* _Instrução escrita 1_: Segundo o texto sobre a ministra Annette Schavan, há quantos anos recebeu ela o título de doutoramento que perdeu?
* _Instrução escrita 2_:
Estas afirmações estão de acordo com o texto sobre a ministra Annette Schavan? Responda sim ou não a cada uma e cite as palavras exatas do texto que o decidem.
(a) Claus Kleber apresenta a comparação com o homicídio como ideia sua.
(b) Quando a ministra fez a sua declaração às câmaras, estava em viagem à África do Sul.
(c) Os tribunais costumam decidir contra o parecer das universidades.
* _Instrução escrita 3_: Continue o texto sobre a ministra Annette Schavan a partir da última frase.

* _Texto extraído_:
07 fevereiro 2013

contagem decrescente



Tal como o Público conta hoje, Angela Merkel mantém "total confiança" na ministra alemã da Educação, após esta ter perdido o título académico de doutoramento (recebido há 33 anos) devido a plágio.

Ontem, no noticiário da ZDF das 21:45, o tema foi tratado de uma forma que me surpreendeu tanto, que me dei ao trabalho de traduzir para aqui (já sabem: raaapido, raaapido).

O apresentador Claus Kleber começou assim:

"Boa noite. Se há 33 anos Annette Schavan, num assomo de loucura, tivesse matado o seu orientador de tese, em vez de fazer batota com citações, esse crime, entretanto, já teria prescrito. O crime de não pôr aspas em citações não prescreve nunca. Pode-se discutir se é justo, mas é a Lei. Um pequeno pé-de-página: a comparação com o homicídio não é da minha autoria - tem surgido muitas vezes no actual debate. A ministra da Educação vai perder duas letras, D e R, tal como foi decidido pela sua Universidade. Annette Schavan vai recorrer aos tribunais, mas com poucas hipóteses de ganhar, segundo dizem alguns juristas com experiência nestas áreas, porque os tribunais não costumam decidir contra o parecer das universidades. Levanta-se a questão de saber se a ministra, até agora muito apreciada por todos, ainda é politicamente viável. Em Berlim, o debate está cada vez mais aceso."

A seguir, passam uma curtíssima reportagem de Annette Schavan durante a sua viagem à África do Sul. Dizem que a ministra se sente atingida em cheio, e que vai lutar pelo seu lugar e sobretudo pelo seu bom-nome. A sua breve declaração às câmaras de TV: "Não aceito a decisão da Universidade, vou recorrer aos tribunais. Dado encontrar-me em conflito jurídico com essa Universidade, peço que compreendam que não farei mais declarações sobre o assunto. Muito obrigada"
No filme pergunta-se: depois destas acusações de plágio, será que a representante suprema da Educação e da Ciência no nosso país ainda pode manter esse posto?
Aparece então a imagem do porta-voz da Chancelaria, que afirma que a chanceler tem "toda a confiança" na ministra, a qual tem feito um excelente trabalho, e que após o regresso desta da viagem à África do Sul terão a oportunidade de conversar calmamente sobre o assunto. Comentário do jornalista: "Isto soa a recuo organizado. Merkel já deixou cair Röntgen, zu Guttenberg e Wulff depois de lhes ter oferecido o seu apoio. A ministra e a chanceler são amigas, mas Merkel é também pragmática, e vai deixá-la cair se se der conta que o caso lhe pode sair caro nas eleições que se aproximam."

* _Dados extraídos_:

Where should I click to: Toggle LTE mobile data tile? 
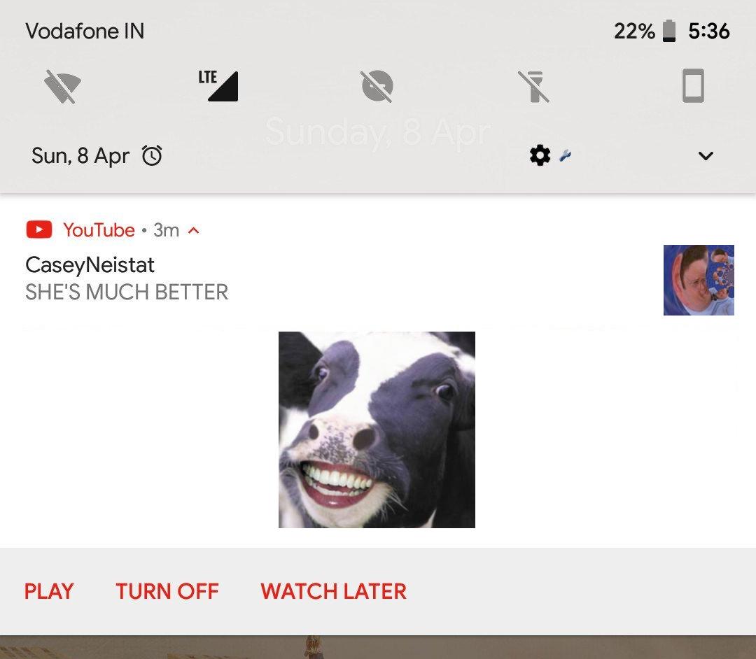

* * *

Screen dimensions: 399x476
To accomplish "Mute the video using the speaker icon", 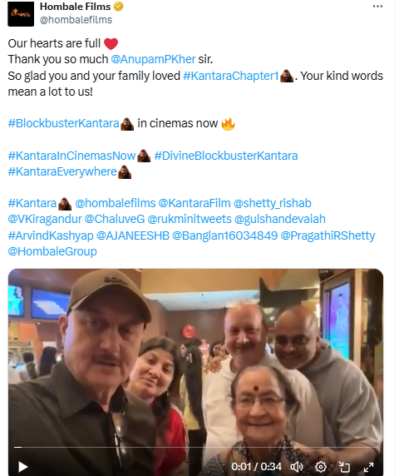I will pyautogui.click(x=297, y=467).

* _Resposta escrita 1_: Há 33 anos.

* _Resposta escrita 2_:
(a) Não: "a comparação com o homicídio não é da minha autoria"
(b) Sim: "durante a sua viagem à África do Sul"
(c) Não: "os tribunais não costumam decidir contra o parecer das universidades"

* _Resposta escrita 3_:
Falam ainda da reacção bastante discreta de outros ministros, e lembram que, no caso zu Guttenberg, Annette Schavan não foi nada discreta. Na altura, a ministra atingiu-o profundamente com a frase "não consigo esconder que me sinto envergonhada". Pouco depois ele demitia-se, e toda a Alemanha viu imagens do sorrisinho que Merkel e Schavan trocaram quando a chanceler recebeu por sms a notícia da sua demissão (na imagem acima, fonte: Bild). A CSU, o partido da coligação ao qual Guttenberg pertence, não lhe perdoou essas atitudes.
A reportagem continua: Schavan gosta de falar em rendimento, excelência e elite. Como é que uma pessoa acusada de aldrabar poderá continuar a falar nestes termos? Tornou-se o flanco descoberto do seu partido, num difícil ano de eleições. A oposição já começou a afiar as facas. Andrea Nahles, dos socialistas, exige a sua demissão por já não poder ser um modelo. [Um dia antes, Sigmar Gabriel, presidente do SPD, tinha dito, como reacção à notícia da decisão da Universidade, que lamentava imenso, porque "todos temos a maior consideração  pelo trabalho e pela competência de Annette Schavan", ou algo parecido. Gostei de ver.]
Annette Schavan pode recorrer da decisão, mas o tempo da Justiça é muito mais lento que o tempo da Política. A decisão sobre o seu cargo está adiada apenas até sexta-feira, dia em que ela regressa de África.

O noticiário prossegue com uma entrevista a Bernhard Kemper, que fala em nome dos cientistas alemães. As respostas dele são as óbvias, mas as perguntas com que Claus Kleber lhe interrompe o discurso são impressionantes:
- Parece-lhe que era mesmo inevitável retirar-lhe o título?
- Perguntando de outro modo: teria sido possível evitar?
- Podemos pensar que a Universidade também tem culpa, porque era obrigação do orientador da tese dar-se conta que a doutoranda estava a copiar descaradamente uma grande quantidade de textos. Como pode a Universidade julgar, se também falhou?
- Para os cientistas alemães é completamente impensável que uma ministra, cuja competência tem sido largamente apreciada, se mantenha no cargo devido a um erro que cometeu há mais de trinta anos?
- Trinta anos de trabalho com tanto sucesso justamente na área da Ciência e da Investigação não deviam valer mais do que isso? Parece-lhe que os actuais doutorandos vão sofrer dores de alma por saber que a ministra cometeu esses erros nessa fase da sua vida?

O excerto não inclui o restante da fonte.